Towards the end of his career, he wrote three texts on electrodynamics, classical mechanics and statistical mechanics. He was particularly happy with this outcome, because he believed that he had managed to express his own way of looking at these subjects, especially in the statistical mechanics book. He would say that he always wanted to write a book on quantum mechanics, but he never ventured into that because to him QM was an "adult" subject, and he was not sure if he would be able to present his own coherent point of view on that subject.
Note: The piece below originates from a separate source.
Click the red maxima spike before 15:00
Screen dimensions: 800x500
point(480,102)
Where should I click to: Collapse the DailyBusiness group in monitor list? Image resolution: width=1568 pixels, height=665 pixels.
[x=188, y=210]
He was also a complete Pune-kar, in the sense that he found nothing wrong in buying an ordinary, back-seat ticket for the Sawaai Gandharva music festival and then unhesitatingly sneak forward and occupy a seat for the invited. I remember at one of these music festivals someone saying the following: "Anna, Sawai should also have a session in the afternoon, so that we can get to listen to afternoon ragas ..." I looked around to see who was saying this: On that cold winter night, with roasted peanuts in his hand it was Professor Panat in his woolen monkey cap, making this remark to none other than Pandit Bhimsen Joshi. To this, Bhimsenji nodded in agreement, and both of them then walked away towards the green room.

He had a very eventful career at the university. He got himself into all sorts of trouble due to his outspoken and fearless nature. He was not perfect, and in fact it was these imperfections in him (that he made no bones about) made him very very likeable, remarkable, and unique.

I will miss this teacher of mine in whose office one could walk-in any time, pull out a Noziers-Pines or a Abrikosov-Gorkov-Dzyaloshinsky, and take it away. I will miss this teacher of mine who would spend time resolving your physics questions no matter how silly the questions were, who would make you go to the blackboard at the first possible opportunity and make you show him your argument written out on the board and not in the air. I will miss tea sessions under the tree where everything under the sky could be discussed. I will miss that loud and clear "Are Nandgaonkar" call in the long corridor of the Physics Department...


Ajay Nandgaonkar is an alumnus of the Deparment of Physics, Savitribai Phule Pune University, now at the Computational Research Laboratories Ltd.
He had a long overlap with Prof. Panat through his Masters and Doctoral days at the department.